— WORK INSTRUCTIONS —
Reproduce the items below, changing each "Instruction" to "Goal" and leaving everything else the same.

— Start DATA IN THIS EXERCISE —

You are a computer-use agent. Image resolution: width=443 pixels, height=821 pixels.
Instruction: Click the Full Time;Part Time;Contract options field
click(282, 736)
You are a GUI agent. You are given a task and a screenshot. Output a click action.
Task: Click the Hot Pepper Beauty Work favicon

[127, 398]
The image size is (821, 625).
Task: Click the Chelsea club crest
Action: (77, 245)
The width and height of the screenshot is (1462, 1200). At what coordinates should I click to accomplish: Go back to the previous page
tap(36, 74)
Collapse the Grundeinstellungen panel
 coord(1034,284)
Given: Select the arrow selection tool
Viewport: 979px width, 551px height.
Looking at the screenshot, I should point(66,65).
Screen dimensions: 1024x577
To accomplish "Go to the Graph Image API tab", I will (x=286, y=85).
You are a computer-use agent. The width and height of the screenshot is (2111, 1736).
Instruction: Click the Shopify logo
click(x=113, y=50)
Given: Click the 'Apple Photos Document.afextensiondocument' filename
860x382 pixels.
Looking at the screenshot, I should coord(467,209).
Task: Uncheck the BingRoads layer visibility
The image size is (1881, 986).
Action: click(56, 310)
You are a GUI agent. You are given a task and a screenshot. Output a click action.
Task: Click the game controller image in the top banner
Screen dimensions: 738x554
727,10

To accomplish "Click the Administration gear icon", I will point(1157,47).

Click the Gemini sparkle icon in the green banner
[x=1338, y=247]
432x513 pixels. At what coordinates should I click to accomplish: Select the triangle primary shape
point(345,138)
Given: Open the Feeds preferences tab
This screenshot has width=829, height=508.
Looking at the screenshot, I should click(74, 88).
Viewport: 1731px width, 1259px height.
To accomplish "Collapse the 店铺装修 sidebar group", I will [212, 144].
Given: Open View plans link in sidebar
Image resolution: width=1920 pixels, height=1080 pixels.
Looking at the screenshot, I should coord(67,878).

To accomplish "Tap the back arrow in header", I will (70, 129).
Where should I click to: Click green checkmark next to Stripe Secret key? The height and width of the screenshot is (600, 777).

— End DATA IN THIS EXERCISE —

— CORRECT ANSWER —
You are a computer-use agent. Image resolution: width=443 pixels, height=821 pixels.
Goal: Click the Full Time;Part Time;Contract options field
click(282, 736)
You are a GUI agent. You are given a task and a screenshot. Output a click action.
Task: Click the Hot Pepper Beauty Work favicon

[127, 398]
The image size is (821, 625).
Task: Click the Chelsea club crest
Action: (77, 245)
The width and height of the screenshot is (1462, 1200). At what coordinates should I click to accomplish: Go back to the previous page
tap(36, 74)
Collapse the Grundeinstellungen panel
 coord(1034,284)
Given: Select the arrow selection tool
Viewport: 979px width, 551px height.
Looking at the screenshot, I should point(66,65).
Screen dimensions: 1024x577
To accomplish "Go to the Graph Image API tab", I will (x=286, y=85).
You are a computer-use agent. The width and height of the screenshot is (2111, 1736).
Goal: Click the Shopify logo
click(x=113, y=50)
Given: Click the 'Apple Photos Document.afextensiondocument' filename
860x382 pixels.
Looking at the screenshot, I should coord(467,209).
Task: Uncheck the BingRoads layer visibility
The image size is (1881, 986).
Action: click(56, 310)
You are a GUI agent. You are given a task and a screenshot. Output a click action.
Task: Click the game controller image in the top banner
Screen dimensions: 738x554
727,10

To accomplish "Click the Administration gear icon", I will point(1157,47).

Click the Gemini sparkle icon in the green banner
[x=1338, y=247]
432x513 pixels. At what coordinates should I click to accomplish: Select the triangle primary shape
point(345,138)
Given: Open the Feeds preferences tab
This screenshot has width=829, height=508.
Looking at the screenshot, I should click(74, 88).
Viewport: 1731px width, 1259px height.
To accomplish "Collapse the 店铺装修 sidebar group", I will [212, 144].
Given: Open View plans link in sidebar
Image resolution: width=1920 pixels, height=1080 pixels.
Looking at the screenshot, I should coord(67,878).

To accomplish "Tap the back arrow in header", I will (70, 129).
Where should I click to: Click green checkmark next to Stripe Secret key? The height and width of the screenshot is (600, 777).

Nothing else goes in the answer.